4. Replace model in Lattice demo in configuration file:

<component name="wsj" type="edu.cmu.sphinx.linguist.acoustic.tiedstate.TiedStateAcousticModel">
<property name="loader" value="wsjLoader"/>
<property name="unitManager" value="unitManager"/>
</component>
<component name="wsjLoader" type="edu.cmu.sphinx.linguist.acoustic.tiedstate.HTKLoader">
<property name="logMath" value="logMath"/>
<property name="modelDefinition" value="/home/shmyrev/sphinx4/wsj/out/hmmdefs"/>
<property name="unitManager" value="unitManager"/>
</component>

Please note here that modelDefinition property points to the location of the newly created hmmdefas file.
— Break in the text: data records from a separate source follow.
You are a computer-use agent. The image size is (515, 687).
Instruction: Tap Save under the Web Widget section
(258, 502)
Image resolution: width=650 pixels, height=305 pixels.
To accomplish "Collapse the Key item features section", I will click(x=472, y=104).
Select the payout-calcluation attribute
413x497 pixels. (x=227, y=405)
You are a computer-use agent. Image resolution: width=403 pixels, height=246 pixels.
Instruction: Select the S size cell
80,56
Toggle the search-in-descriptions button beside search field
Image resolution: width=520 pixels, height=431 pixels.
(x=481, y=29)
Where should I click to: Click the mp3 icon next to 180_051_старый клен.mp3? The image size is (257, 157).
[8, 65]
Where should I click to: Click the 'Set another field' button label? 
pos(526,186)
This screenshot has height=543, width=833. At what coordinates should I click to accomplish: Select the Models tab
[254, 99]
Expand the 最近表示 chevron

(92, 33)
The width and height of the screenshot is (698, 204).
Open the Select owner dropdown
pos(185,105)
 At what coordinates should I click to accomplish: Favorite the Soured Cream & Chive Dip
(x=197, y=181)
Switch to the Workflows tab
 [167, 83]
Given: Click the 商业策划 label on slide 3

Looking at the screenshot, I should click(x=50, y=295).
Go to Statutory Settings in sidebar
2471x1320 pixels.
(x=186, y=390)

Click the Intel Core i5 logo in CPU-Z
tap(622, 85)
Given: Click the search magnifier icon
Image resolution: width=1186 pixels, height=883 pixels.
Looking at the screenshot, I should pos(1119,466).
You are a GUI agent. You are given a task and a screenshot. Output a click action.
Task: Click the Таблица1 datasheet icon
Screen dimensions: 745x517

5. Replace the frontend configuration to load HTK features from a file. Unfortunately it's impossible to create HTK features with sphinx4 frontend right now, but this will be implemented soon I hope. Some bits are already present like DCT-II transform with frontend.transform.DiscreteCosineTransform2, some are easy to setup like proper filter coefficients, some are missing. So for now we'll recognize MFC file instead.

<component name="epFrontEnd" type="edu.cmu.sphinx.frontend.FrontEnd">
<propertylist name="pipeline">
<item> streamHTKSource </item>
</propertylist>
</component>
<component name="streamHTKSource" type="edu.cmu.sphinx.frontend.util.StreamHTKCepstrum">
<property name="cepstrumLength" value="39"/>
</component>

and let's change the Java file

StreamHTKCepstrum source = (StreamHTKCepstrum) cm.lookup ("streamHTKSource");
InputStream stream = new FileInputStream(new File ("input.mfc"));
source.setInputStream(stream);

6. Now let's extract mfc. Create a config file for HCopy

SOURCEFORMAT = WAV
TARGETKIND = MFCC_D_A_Z_0
TARGETRATE = 100000.0
WINDOWSIZE = 250000.0
USEHAMMING = T
PREEMCOEF = 0.97
NUMCHANS = 26
CEPLIFTER = 22
NUMCEPS = 12
ENORMALISE = T
ZMEANSOURCE = T
USEPOWER = T

and run it

HCopy -C config 10001-90210-01803.wav input.mfc

make sure input.mfc is located in top sphinx4 folder now since this is the place we'll take it.

7. Now everything is ready

ant && java -jar bin/LatticeDemo.jar

Check the result

I heard: once or a zero zero one nine oh to one oh say or oil days or a jury

It's not very precise, but still ok for such a small model and limited language model.

This is still a work in progress and a lot of things still pending. The most important are reading the binary HTK files, frontend adaptation, cleanup and unification. But I really look forward on the results, since it's really a promising approach. There are not so many BSD-licensed HTK decoders out there.